++++ Supplied records ++++
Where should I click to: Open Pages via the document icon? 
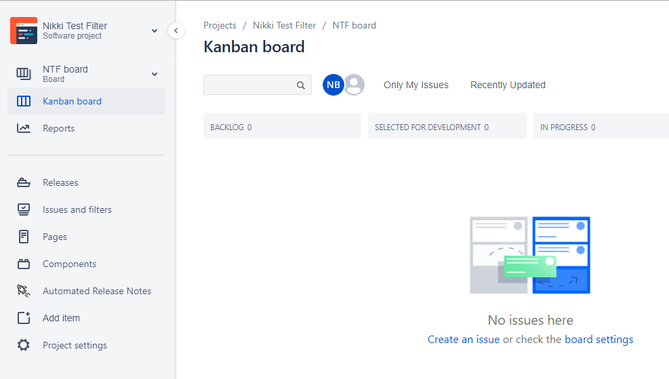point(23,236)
++++
++++ Supplied records ++++
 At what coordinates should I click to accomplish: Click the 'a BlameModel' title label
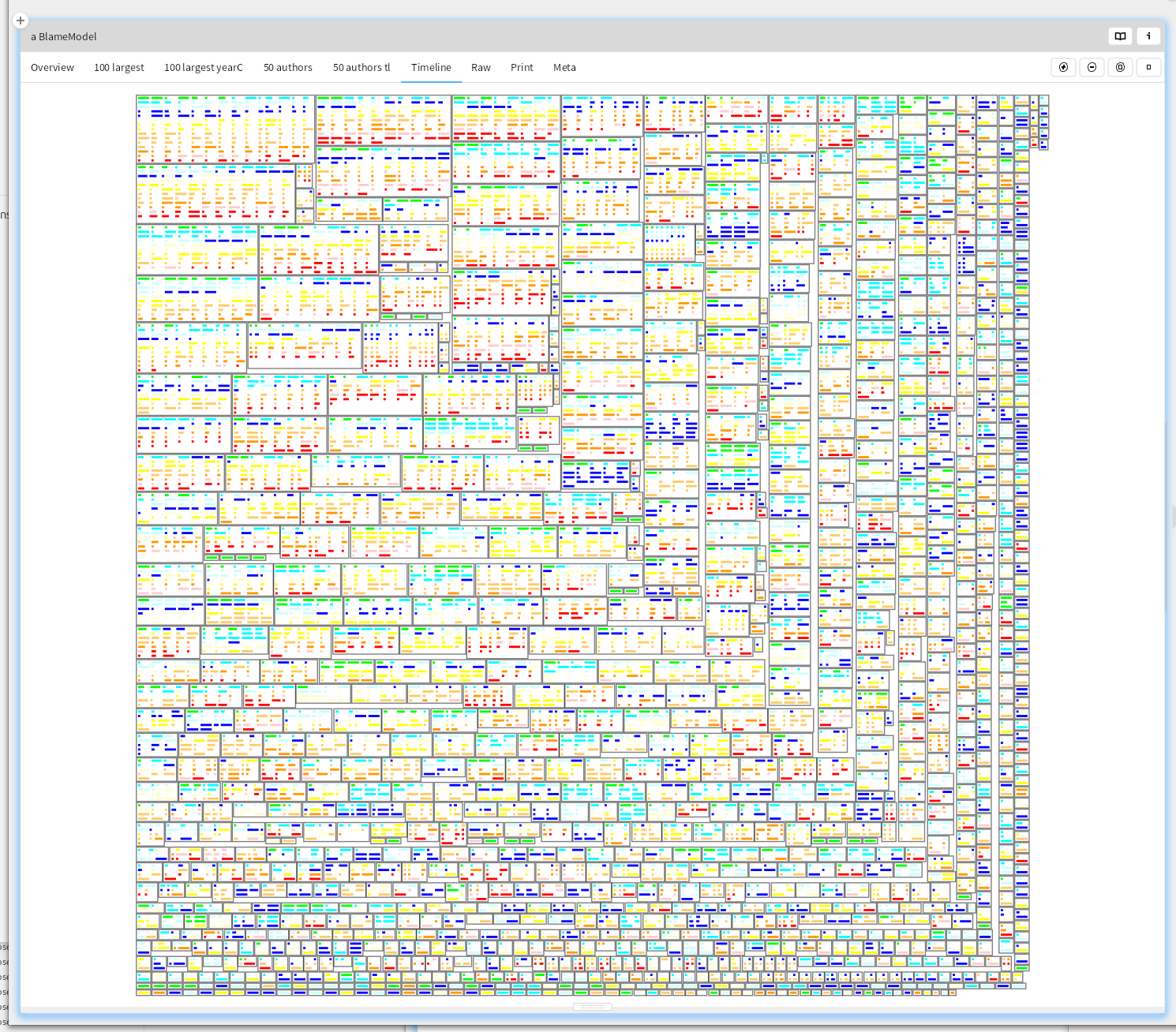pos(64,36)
++++
++++ Supplied records ++++
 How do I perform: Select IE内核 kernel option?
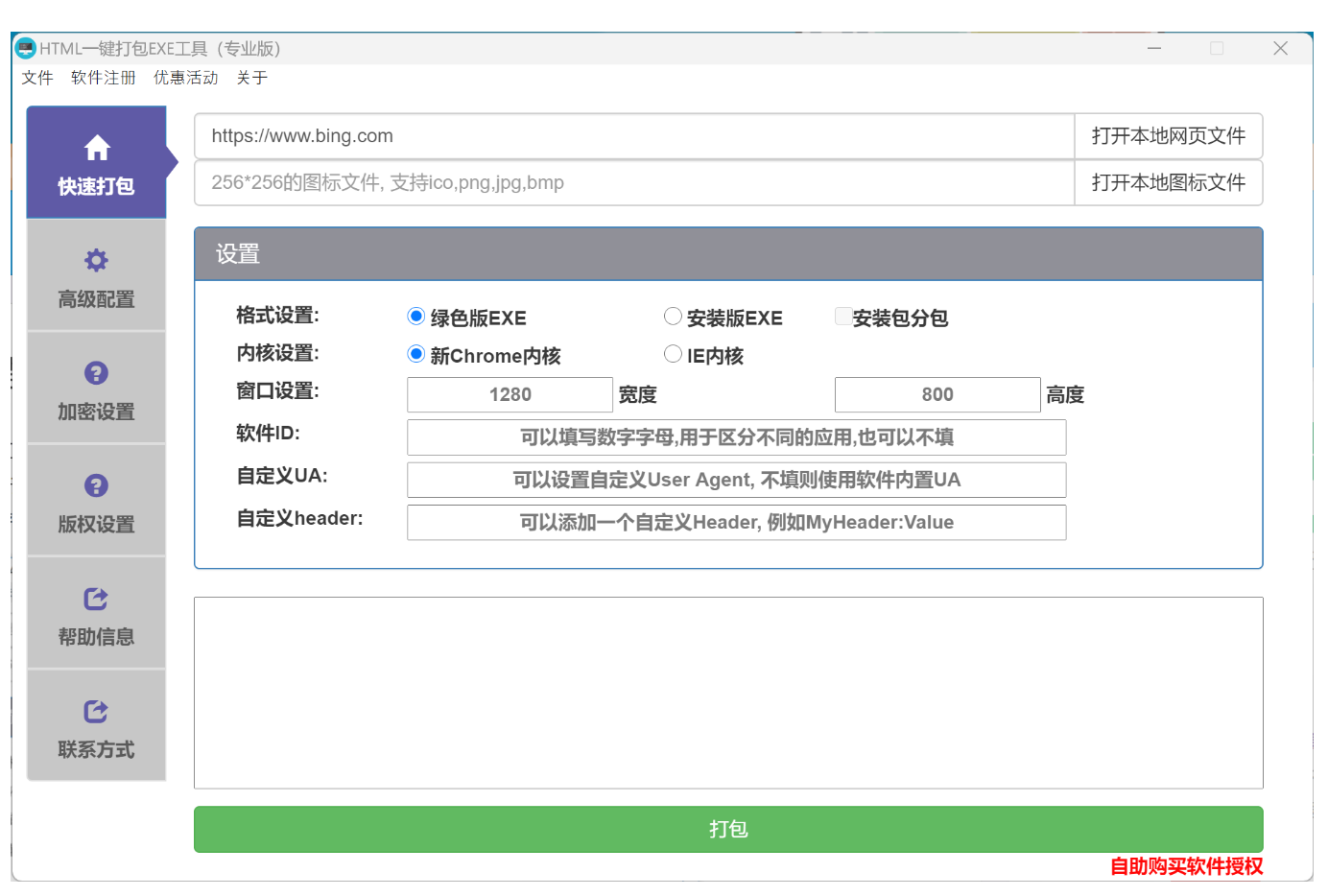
++++
Rewrite everything from the line containing "Where should I" down to the line containing "point(23,236)", with the request, and shift every coordinate in the answer by -32. Include only those lines and leave the pictures out.

* _Answer to this task_:
Where should I click to: Open Pages via the document icon? 
point(-9,204)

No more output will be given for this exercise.